EPSRC Reference: EP/S03658X/1
Title: New sulfur-based reactive intermediates for synthesis and catalysis
Principal Investigator: Willis, Professor M
Other Investigators:
Researcher Co-Investigators:
Project Partners:
Syngenta UCB
Department: Oxford Chemistry
Organisation: University of Oxford
Scheme: Standard Research
Starts: 01 August 2019 Ends: 31 July 2022 Value (£): 370,518
EPSRC Research Topic Classifications:
Catalysis & Applied Catalysis Chemical Synthetic Methodology
EPSRC Industrial Sector Classifications:
Chemicals Pharmaceuticals and Biotechnology
R&D Healthcare
Related Grants:
Panel History:
Panel DatePanel NameOutcome
13 Jun 2019 EPSRC Physical Sciences - June 2019 Announced
Summary on Grant Application Form
Sulfonyl units, that is the -SO2- arrangement of atoms, are functional groups that feature in a significant number of pharmaceuticals, argochemcials and materials. Variations in which one or more oxygen atoms of these groups are replaced with nitrogen atoms are also emerging as useful molecules for exploring biological processes. This proposal is focused on this latter class of compounds. The types of molecules this encompasses - primarily sulfoximines and sulfonimidamides - are less explored than then non-aza-equivalent, and this is largely due to the lack of convenient methods for their preparation.

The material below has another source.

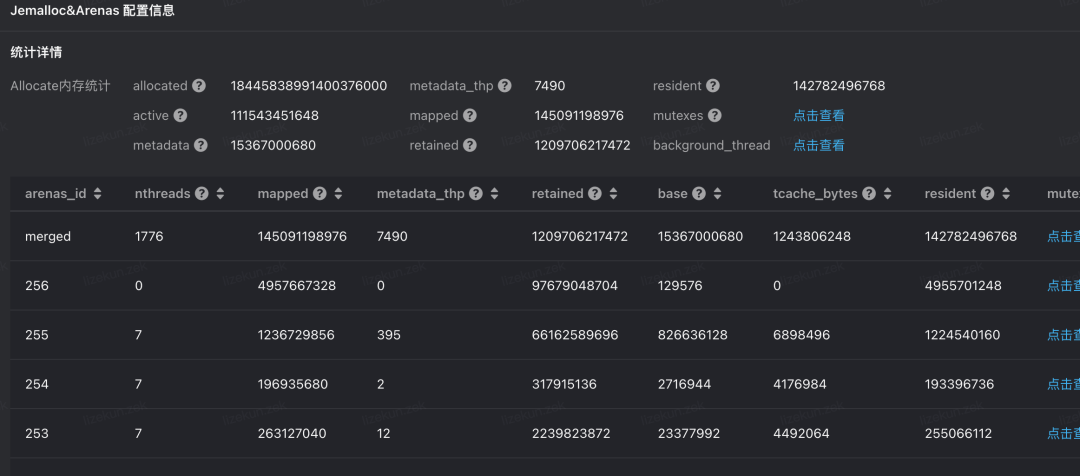1080x476 pixels.
Task: Click help icon in nthreads column header
Action: click(x=202, y=194)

Conventional syntheses of these types of molecules usually involve three or four synthetic operations, and often feature low-yielding steps. The chemistry involved also limits the substrates that can be converted to aza-sulfonyl-containing molecules. This proposal seeks to develop new reagents and new reactions to this class of molecules; the proposed chemistry will be achieved in a single operation, employ readily available reagents and substrates, and be conducted under mild conditions. The key aspect of the proposal is the design of new nitrogen-containing reagents that will allow ready access to a little used class of reactive intermediates; sulfinylnitrenes. By delivering these reactive intermediates in a simple way, using readily available reagents, a host of new reactivity, and thus transformations, will be available. These reactions will be used to provide general routes to sulfoximines and sulfonimidamides, as well as primary sulfonamides. We will deliver user-friendly reactions. These transformations will significantly simplify the preparation of these molecules, and allow them to be routinely considered when new collections of molecules for biological evaluation are being designed. We will seek to make the reagents we develop commercially available, thus allowing the rapid take-up of the methods we develop.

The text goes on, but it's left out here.